At AutoNation, Maroone oversaw the development and implementation of the operating structure, common systems and processes in sales, service and e-Commerce. Additionally he had the responsibility for all internal corporate development, real estate, information technology, and industry relations.

Maroone is a second-generation auto dealer, who started out at his family's Ford dealership in upstate New York. In 1977 he became General Manager of the first Maroone dealership in South Florida. The Maroone Automotive Group would grow to nine dealerships before merging with AutoNation in 1997.

He serves as co-chairman of the Cleveland Clinic Florida Leadership Board of the Cleveland Clinic, with his father Alan, where they are leading a $100 million capital campaign to add a neurology and cancer center to the Weston Florida Campus. The cancer center will carry the family name.

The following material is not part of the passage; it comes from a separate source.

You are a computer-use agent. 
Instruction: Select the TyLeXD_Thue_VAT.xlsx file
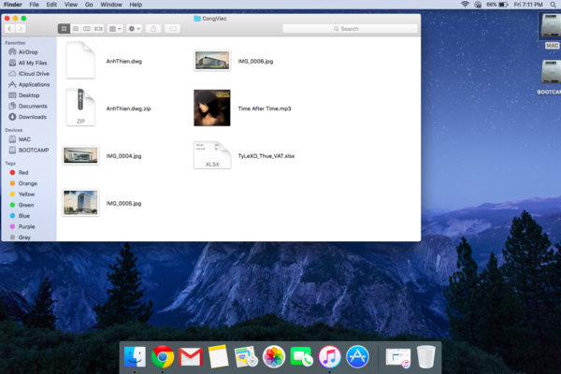pos(212,155)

Recent recognition includes being honored by Automotive News as an All-Star and as one of the industry's 50 Visionary Dealers of all time. He was recognized as Entrepreneur of the Year by Florida Atlantic University and is a member of the Nova Southeastern University Entrepreneur Hall of Fame. Florida Atlantic University named him "Entrepreneur of the Year", and in 2007 he was inducted into the "Entrepreneur Hall of Fame" at Nova Southeastern University. In 2009 he was named by Automotive News as one of the "fifty industry’s Visionary Dealers". In 2014 Mr. Maroone received Lifetime Achievement Award presented by the Boca Raton Concours D' Elegance.

Maroone is a former minority owner of the Florida Panthers; he and his partners, majority owner Cliff Viner, and minority owners H. Wayne Huizenga, Alan Cohen, and Jordan Zimmerman, sold their interests to Vincent Viola and Douglas Cifu for $250 million in 2013.